Exact calculations of tax loss are almost impossible to find in a market in the regulatory shadows, however in the house Asmar occupies, eight other Syrian families pay $250 rent per month, with additional charges for electricity. Registering a tenant requires a written lease, something that Asmar’s husband was never offered, so her Lebanese landlord enjoys a monthly income of over $2,000, tax free — just from one property in a Beirut slum. In the two years she has lived there, Asmar hasn’t seen one government official inquire about who is living there; ‘don’t ask, don’t tell’ seems to suit the taxman just fine.
The question of whether unregistered tenancies are policed is “one to be asked to the municipalities,” said MoSA’s Kassem. “Some do, some don’t. There is an interest to get the tax benefit from any lease agreement, but it totally depends on the willingness of the municipality to go through the process [of policing] — on the national level there’s no work on this.”
Quick fixes
This rental black market has not gone unnoticed and efforts are underway to bring greater security to Syrian renters in Lebanon. An interagency scheme led by UNHCR to encourage formal rental agreements has assisted around 15,000 displaced Syrian families through house rehabilitation since 2012. The project involves offering non structural home improvements to Lebanese landlords in exchange for 12 months occupancy free of charge or rent reduction. A formal rental agreement is a prerequisite condition for landlords to be able to access the improvements, even if it doesn’t force landlords to register tenants.

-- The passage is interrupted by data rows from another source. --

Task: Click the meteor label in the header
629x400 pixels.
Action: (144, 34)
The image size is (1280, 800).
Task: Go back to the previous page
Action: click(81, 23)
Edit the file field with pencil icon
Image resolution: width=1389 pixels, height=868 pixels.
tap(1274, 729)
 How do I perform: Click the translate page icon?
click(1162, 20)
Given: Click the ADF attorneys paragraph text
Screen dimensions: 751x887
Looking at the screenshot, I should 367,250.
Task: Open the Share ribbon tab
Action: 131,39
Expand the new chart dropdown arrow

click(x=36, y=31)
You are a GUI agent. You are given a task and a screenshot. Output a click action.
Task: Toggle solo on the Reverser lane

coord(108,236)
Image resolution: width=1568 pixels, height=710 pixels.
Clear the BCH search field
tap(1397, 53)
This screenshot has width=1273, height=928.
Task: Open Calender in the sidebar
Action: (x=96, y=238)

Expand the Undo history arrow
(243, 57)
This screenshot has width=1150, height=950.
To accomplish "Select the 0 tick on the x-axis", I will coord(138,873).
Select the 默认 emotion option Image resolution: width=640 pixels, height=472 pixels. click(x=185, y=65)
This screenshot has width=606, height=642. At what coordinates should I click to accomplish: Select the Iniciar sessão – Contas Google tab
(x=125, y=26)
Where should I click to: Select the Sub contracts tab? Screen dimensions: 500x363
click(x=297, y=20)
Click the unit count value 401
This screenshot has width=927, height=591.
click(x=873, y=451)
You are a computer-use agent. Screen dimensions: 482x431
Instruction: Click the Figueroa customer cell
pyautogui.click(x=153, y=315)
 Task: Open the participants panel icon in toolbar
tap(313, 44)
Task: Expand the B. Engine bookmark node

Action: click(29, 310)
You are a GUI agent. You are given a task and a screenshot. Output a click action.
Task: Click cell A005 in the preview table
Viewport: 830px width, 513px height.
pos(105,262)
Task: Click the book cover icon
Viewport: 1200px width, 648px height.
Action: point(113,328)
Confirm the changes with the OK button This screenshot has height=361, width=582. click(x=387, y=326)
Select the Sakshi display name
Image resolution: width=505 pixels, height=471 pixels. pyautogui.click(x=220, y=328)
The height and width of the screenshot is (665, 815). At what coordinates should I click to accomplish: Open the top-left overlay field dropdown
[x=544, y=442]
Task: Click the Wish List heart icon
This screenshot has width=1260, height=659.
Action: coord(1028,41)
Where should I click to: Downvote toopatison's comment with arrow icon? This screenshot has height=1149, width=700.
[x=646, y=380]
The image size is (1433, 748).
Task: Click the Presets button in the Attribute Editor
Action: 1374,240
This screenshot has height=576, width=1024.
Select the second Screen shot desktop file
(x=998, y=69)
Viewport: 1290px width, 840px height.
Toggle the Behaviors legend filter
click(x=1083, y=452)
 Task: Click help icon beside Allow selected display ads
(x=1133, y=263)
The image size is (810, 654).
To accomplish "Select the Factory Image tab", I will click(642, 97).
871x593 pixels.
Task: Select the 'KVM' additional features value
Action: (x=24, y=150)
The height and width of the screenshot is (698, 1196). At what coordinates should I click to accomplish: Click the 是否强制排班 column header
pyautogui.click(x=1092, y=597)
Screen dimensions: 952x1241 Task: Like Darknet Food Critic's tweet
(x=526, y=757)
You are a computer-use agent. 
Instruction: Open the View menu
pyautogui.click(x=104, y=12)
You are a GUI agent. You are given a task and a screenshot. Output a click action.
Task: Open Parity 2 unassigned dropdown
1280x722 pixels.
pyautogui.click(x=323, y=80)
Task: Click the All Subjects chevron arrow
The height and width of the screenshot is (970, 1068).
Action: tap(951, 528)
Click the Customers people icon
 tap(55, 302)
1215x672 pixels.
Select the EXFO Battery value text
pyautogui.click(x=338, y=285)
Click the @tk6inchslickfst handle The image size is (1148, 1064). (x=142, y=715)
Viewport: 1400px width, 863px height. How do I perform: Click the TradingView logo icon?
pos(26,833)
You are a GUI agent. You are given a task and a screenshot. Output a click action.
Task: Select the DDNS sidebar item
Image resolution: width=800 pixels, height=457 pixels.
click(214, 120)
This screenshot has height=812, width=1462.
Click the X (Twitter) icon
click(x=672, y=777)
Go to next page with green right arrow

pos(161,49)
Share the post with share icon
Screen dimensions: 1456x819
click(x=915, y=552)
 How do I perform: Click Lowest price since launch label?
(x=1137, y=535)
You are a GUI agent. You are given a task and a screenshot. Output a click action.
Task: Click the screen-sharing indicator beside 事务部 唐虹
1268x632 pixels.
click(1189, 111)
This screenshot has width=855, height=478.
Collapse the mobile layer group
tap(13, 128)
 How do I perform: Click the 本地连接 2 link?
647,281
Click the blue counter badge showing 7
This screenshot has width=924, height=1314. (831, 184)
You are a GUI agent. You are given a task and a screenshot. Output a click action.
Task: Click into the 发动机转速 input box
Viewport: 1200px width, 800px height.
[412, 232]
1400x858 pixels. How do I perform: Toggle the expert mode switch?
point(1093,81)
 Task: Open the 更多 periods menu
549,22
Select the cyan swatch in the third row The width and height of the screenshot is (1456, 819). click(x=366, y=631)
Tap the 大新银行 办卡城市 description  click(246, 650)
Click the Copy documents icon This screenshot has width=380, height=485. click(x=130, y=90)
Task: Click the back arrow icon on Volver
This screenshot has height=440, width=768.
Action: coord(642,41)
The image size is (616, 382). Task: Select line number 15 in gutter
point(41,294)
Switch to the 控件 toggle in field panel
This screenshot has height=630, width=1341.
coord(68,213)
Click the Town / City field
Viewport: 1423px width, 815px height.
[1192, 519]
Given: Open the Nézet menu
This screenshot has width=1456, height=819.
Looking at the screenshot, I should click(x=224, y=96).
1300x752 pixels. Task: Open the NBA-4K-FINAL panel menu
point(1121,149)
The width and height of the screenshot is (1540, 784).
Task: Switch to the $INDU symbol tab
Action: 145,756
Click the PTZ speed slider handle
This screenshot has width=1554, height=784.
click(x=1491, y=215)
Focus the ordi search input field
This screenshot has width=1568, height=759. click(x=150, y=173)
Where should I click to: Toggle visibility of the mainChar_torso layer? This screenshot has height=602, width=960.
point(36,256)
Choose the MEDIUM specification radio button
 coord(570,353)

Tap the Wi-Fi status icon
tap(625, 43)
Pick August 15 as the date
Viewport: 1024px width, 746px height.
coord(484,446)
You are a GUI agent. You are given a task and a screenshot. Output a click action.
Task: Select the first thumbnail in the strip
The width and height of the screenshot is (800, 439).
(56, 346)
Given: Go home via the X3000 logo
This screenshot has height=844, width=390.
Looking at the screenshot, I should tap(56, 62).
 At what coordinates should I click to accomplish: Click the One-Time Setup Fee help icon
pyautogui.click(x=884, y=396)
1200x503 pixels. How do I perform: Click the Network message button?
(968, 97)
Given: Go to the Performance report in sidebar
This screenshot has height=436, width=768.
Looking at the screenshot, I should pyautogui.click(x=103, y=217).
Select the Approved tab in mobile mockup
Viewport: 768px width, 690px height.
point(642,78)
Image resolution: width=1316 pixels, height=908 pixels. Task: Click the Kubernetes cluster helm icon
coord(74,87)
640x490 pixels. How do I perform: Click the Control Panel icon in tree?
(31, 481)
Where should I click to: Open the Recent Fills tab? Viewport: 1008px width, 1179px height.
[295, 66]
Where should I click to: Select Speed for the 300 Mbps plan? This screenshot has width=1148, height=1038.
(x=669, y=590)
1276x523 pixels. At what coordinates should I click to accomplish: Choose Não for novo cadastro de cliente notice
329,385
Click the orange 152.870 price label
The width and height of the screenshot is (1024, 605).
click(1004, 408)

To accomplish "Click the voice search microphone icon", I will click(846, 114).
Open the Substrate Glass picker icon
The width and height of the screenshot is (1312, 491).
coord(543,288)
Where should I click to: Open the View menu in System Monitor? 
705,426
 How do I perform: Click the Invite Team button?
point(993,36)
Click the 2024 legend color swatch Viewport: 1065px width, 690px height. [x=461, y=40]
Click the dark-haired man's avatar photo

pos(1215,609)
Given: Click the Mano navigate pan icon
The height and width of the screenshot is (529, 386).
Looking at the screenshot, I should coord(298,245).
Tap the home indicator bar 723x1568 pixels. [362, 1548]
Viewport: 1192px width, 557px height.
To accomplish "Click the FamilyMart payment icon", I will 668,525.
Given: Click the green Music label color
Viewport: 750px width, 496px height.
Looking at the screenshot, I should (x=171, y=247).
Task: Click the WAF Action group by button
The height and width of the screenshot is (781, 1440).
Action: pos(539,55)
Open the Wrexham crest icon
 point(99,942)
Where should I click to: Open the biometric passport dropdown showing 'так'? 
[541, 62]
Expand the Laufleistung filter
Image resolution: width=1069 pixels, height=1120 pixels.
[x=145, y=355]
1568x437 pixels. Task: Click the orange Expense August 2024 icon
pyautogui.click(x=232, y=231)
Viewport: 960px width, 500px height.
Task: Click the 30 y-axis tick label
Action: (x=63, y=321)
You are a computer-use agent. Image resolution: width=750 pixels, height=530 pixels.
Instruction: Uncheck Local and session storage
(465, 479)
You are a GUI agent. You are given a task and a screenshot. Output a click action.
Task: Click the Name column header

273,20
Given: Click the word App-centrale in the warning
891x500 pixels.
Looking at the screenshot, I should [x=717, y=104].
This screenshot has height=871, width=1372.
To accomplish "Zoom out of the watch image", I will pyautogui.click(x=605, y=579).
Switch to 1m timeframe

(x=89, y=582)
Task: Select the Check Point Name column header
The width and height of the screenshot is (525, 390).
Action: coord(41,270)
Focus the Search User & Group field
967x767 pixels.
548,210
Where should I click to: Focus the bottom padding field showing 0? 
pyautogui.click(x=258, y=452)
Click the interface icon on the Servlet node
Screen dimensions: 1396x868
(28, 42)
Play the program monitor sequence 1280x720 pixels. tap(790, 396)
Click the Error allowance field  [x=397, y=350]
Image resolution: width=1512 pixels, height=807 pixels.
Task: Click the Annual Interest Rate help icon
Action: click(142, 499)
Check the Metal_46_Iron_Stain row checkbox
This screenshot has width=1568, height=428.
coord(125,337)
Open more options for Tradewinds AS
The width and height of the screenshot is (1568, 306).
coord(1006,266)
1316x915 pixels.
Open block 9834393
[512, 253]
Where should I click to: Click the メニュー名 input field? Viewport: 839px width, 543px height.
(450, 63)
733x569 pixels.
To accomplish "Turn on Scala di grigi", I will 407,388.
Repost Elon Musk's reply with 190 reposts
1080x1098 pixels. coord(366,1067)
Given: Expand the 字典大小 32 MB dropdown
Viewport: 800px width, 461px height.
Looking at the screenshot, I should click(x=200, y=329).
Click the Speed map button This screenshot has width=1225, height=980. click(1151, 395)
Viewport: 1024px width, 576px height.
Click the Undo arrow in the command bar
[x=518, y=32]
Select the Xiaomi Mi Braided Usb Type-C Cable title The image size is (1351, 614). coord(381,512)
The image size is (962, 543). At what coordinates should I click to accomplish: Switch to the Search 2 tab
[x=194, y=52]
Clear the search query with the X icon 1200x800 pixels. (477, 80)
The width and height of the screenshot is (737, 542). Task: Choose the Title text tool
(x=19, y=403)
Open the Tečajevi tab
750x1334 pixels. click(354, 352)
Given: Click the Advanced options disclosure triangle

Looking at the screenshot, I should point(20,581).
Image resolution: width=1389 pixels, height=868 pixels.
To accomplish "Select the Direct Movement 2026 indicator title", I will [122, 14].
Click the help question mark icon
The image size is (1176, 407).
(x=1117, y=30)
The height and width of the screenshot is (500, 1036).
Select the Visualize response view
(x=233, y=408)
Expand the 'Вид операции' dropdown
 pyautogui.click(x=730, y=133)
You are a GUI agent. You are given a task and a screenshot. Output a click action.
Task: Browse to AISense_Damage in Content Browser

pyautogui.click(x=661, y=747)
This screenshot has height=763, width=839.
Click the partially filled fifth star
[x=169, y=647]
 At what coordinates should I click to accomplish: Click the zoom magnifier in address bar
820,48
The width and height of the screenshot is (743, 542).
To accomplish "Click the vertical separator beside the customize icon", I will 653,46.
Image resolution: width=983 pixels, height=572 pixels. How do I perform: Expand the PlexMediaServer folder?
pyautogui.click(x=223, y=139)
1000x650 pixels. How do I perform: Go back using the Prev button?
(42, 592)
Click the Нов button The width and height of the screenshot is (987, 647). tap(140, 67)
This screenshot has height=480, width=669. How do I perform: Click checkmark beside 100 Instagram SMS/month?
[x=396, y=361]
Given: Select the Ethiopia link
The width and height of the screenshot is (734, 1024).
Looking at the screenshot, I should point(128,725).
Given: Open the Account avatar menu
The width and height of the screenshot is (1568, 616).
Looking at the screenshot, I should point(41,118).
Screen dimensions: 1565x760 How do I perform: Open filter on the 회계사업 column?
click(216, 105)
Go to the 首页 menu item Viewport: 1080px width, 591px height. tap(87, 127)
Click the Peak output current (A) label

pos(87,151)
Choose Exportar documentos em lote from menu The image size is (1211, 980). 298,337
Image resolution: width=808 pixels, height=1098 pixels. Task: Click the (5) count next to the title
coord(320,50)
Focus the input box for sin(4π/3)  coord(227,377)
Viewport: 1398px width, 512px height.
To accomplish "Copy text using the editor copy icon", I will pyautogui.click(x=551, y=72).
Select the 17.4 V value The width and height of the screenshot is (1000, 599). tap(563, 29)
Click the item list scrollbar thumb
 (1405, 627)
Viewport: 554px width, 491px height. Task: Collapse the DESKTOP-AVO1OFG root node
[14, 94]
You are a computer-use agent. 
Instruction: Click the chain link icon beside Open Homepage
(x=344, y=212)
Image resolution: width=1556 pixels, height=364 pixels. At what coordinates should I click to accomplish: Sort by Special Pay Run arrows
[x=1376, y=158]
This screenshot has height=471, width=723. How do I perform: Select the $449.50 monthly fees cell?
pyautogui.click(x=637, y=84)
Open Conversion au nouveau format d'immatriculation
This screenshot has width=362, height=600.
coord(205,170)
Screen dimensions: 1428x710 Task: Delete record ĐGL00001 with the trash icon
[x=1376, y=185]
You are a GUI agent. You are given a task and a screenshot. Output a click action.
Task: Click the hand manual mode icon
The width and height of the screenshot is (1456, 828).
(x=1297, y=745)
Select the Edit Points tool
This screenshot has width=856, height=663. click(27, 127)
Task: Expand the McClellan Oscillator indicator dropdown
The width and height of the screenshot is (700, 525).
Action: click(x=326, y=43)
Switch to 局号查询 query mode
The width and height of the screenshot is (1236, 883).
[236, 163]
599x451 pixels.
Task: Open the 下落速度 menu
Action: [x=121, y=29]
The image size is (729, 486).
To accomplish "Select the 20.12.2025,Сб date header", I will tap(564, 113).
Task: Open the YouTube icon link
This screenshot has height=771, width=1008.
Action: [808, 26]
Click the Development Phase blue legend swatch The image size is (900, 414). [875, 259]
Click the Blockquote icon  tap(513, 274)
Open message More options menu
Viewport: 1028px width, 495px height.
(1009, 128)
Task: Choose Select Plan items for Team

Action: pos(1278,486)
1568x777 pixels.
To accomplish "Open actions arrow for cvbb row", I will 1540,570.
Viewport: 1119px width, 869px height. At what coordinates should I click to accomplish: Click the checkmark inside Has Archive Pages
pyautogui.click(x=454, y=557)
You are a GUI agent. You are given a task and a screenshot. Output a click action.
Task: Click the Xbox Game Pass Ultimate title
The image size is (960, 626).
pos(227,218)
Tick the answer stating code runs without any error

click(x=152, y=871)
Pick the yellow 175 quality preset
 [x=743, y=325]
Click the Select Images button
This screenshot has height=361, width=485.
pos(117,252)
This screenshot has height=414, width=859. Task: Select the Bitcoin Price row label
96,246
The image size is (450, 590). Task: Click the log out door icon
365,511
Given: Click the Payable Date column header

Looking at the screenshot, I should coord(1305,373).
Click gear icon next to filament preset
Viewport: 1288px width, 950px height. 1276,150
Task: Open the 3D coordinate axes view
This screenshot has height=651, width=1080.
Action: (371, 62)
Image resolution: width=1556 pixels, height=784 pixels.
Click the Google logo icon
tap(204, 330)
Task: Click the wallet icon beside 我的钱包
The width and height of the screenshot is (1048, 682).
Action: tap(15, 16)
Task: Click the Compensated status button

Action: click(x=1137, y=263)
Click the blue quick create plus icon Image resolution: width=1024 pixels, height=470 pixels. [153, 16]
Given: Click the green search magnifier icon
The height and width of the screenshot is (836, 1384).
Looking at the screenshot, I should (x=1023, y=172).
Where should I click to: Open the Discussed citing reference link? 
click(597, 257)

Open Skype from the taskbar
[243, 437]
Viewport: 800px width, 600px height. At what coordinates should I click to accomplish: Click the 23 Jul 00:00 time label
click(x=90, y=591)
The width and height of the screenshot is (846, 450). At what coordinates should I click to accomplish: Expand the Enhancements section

“Due to the limited availability of housing that most Syrians can afford, most refugees live in sub-standard accommodation,” Kassem said. “While providing obvious benefits to refugee tenants, this scheme reduces economic vulnerability and increases security for the beneficiary household. It’s good for both.”
[pullquote]“A landlord sees a desperate Syrian family and they’re going to try and make a quick buck”[/pullquote]
The home advantage
If the refugee experience is one marked by insecurity, then renting property to Syrians provides remarkable security to the Lebanese landlord. Even with this year’s visa restrictions for Syrians, there remains a steady — albeit significantly reduced — flow of refugees pouring across Lebanon’s borders. With a severely limited supply of affordable housing, the market is weighted heavily in favor of Lebanese landlords.
“Syrians are made to pay a premium to reside in the same place,” HRW’s Houry told Executive. “There’s real pressure on the housing market. A landlord sees a desperate Syrian family and they’re going to try and make a quick buck.”
Unaware of housing options available in the local market and with limited funds, many Syrians like Asmar are forced into what little is affordable: rooms in shared houses. For landlords this provides far greater returns, even at the cost of rising rents for Lebanese locals.
Providing far greater returns, landlords are turning to Syrians, not local renters to make their money, pricing Lebanese looking for full apartments out of the market — a situation that both MoSA and UN partners told Executive they see as concerning. But with UNHCR estimating that rent from Syrians contributes $34 million monthly to the local economy, from a Lebanese perspective there is more than enough incentive to keep rents high.
Ultimately, the willingness to allow tenancies to go unregistered is the foremost obstacle to enacting regulation of the rental market. “When it comes to the benefits of the Lebanese hosts, municipalities do not stand against rental abuses — simply because there is a benefit to the people,” MoSA’s Kassem said. “Municipalities think elections — there is always a political dimension to the decision made.”